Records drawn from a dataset
--------------------------------

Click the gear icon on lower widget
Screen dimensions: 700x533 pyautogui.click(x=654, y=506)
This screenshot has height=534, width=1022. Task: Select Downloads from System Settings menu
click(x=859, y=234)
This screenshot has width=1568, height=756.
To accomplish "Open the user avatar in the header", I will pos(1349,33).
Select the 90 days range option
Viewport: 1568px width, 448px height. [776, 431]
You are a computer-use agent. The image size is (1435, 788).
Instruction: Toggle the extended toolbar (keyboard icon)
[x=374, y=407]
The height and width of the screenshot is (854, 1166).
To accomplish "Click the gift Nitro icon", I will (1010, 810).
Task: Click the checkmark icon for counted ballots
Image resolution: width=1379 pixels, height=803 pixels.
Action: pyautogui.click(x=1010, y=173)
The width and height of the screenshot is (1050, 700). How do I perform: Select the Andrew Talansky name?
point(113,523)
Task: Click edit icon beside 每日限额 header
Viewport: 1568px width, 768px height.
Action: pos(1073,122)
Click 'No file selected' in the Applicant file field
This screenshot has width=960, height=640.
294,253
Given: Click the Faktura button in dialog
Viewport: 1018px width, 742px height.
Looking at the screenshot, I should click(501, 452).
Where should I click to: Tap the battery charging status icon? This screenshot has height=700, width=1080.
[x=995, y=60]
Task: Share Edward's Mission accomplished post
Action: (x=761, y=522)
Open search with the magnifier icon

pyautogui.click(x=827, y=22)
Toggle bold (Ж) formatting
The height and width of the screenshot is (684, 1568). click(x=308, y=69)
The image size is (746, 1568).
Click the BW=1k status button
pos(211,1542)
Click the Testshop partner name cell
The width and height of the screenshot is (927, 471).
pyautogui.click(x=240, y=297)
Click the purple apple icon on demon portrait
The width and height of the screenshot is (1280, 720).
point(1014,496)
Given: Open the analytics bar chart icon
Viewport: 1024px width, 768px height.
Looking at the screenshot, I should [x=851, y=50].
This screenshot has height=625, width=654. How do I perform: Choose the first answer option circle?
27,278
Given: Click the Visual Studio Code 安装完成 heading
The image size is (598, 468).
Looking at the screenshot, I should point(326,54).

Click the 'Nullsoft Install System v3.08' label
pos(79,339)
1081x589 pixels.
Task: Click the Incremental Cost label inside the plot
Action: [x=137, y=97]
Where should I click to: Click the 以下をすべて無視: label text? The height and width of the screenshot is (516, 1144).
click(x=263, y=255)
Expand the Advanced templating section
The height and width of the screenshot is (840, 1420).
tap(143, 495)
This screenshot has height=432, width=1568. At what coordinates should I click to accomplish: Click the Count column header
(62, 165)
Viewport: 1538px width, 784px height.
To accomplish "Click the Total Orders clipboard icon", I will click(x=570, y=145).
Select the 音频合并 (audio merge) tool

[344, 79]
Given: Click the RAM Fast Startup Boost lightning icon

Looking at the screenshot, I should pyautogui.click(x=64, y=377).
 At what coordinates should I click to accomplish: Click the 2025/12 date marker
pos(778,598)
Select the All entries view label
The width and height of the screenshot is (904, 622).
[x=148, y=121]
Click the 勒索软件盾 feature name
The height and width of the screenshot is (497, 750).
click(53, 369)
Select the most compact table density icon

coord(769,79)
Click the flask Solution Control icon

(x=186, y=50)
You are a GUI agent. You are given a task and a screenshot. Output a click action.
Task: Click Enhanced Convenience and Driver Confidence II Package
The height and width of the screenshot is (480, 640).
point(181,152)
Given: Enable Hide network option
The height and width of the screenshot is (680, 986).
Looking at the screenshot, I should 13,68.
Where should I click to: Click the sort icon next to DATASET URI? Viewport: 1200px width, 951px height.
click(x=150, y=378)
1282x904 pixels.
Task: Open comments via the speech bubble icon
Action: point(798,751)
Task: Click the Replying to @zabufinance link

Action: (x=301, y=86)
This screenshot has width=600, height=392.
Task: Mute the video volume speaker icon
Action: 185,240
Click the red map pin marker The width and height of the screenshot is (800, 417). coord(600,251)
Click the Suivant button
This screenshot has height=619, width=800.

--------------------------------

Write out the data above once more, exactly as it stands.

Click the gear icon on lower widget
Screen dimensions: 700x533 pyautogui.click(x=654, y=506)
This screenshot has height=534, width=1022. Task: Select Downloads from System Settings menu
click(x=859, y=234)
This screenshot has width=1568, height=756.
To accomplish "Open the user avatar in the header", I will pos(1349,33).
Select the 90 days range option
Viewport: 1568px width, 448px height. [776, 431]
You are a computer-use agent. The image size is (1435, 788).
Instruction: Toggle the extended toolbar (keyboard icon)
[x=374, y=407]
The height and width of the screenshot is (854, 1166).
To accomplish "Click the gift Nitro icon", I will (1010, 810).
Task: Click the checkmark icon for counted ballots
Image resolution: width=1379 pixels, height=803 pixels.
Action: pyautogui.click(x=1010, y=173)
The width and height of the screenshot is (1050, 700). How do I perform: Select the Andrew Talansky name?
point(113,523)
Task: Click edit icon beside 每日限额 header
Viewport: 1568px width, 768px height.
Action: pos(1073,122)
Click 'No file selected' in the Applicant file field
This screenshot has width=960, height=640.
294,253
Given: Click the Faktura button in dialog
Viewport: 1018px width, 742px height.
Looking at the screenshot, I should click(501, 452).
Where should I click to: Tap the battery charging status icon? This screenshot has height=700, width=1080.
[x=995, y=60]
Task: Share Edward's Mission accomplished post
Action: (x=761, y=522)
Open search with the magnifier icon

pyautogui.click(x=827, y=22)
Toggle bold (Ж) formatting
The height and width of the screenshot is (684, 1568). click(x=308, y=69)
The image size is (746, 1568).
Click the BW=1k status button
pos(211,1542)
Click the Testshop partner name cell
The width and height of the screenshot is (927, 471).
pyautogui.click(x=240, y=297)
Click the purple apple icon on demon portrait
The width and height of the screenshot is (1280, 720).
point(1014,496)
Given: Open the analytics bar chart icon
Viewport: 1024px width, 768px height.
Looking at the screenshot, I should [x=851, y=50].
This screenshot has height=625, width=654. How do I perform: Choose the first answer option circle?
27,278
Given: Click the Visual Studio Code 安装完成 heading
The image size is (598, 468).
Looking at the screenshot, I should point(326,54).

Click the 'Nullsoft Install System v3.08' label
pos(79,339)
1081x589 pixels.
Task: Click the Incremental Cost label inside the plot
Action: [x=137, y=97]
Where should I click to: Click the 以下をすべて無視: label text? The height and width of the screenshot is (516, 1144).
click(x=263, y=255)
Expand the Advanced templating section
The height and width of the screenshot is (840, 1420).
tap(143, 495)
This screenshot has height=432, width=1568. At what coordinates should I click to accomplish: Click the Count column header
(62, 165)
Viewport: 1538px width, 784px height.
To accomplish "Click the Total Orders clipboard icon", I will click(x=570, y=145).
Select the 音频合并 (audio merge) tool

[344, 79]
Given: Click the RAM Fast Startup Boost lightning icon

Looking at the screenshot, I should pyautogui.click(x=64, y=377).
 At what coordinates should I click to accomplish: Click the 2025/12 date marker
pos(778,598)
Select the All entries view label
The width and height of the screenshot is (904, 622).
[x=148, y=121]
Click the 勒索软件盾 feature name
The height and width of the screenshot is (497, 750).
click(53, 369)
Select the most compact table density icon

coord(769,79)
Click the flask Solution Control icon

(x=186, y=50)
You are a GUI agent. You are given a task and a screenshot. Output a click action.
Task: Click Enhanced Convenience and Driver Confidence II Package
The height and width of the screenshot is (480, 640).
point(181,152)
Given: Enable Hide network option
The height and width of the screenshot is (680, 986).
Looking at the screenshot, I should 13,68.
Where should I click to: Click the sort icon next to DATASET URI? Viewport: 1200px width, 951px height.
click(x=150, y=378)
1282x904 pixels.
Task: Open comments via the speech bubble icon
Action: point(798,751)
Task: Click the Replying to @zabufinance link

Action: (x=301, y=86)
This screenshot has width=600, height=392.
Task: Mute the video volume speaker icon
Action: 185,240
Click the red map pin marker The width and height of the screenshot is (800, 417). coord(600,251)
Click the Suivant button
This screenshot has height=619, width=800.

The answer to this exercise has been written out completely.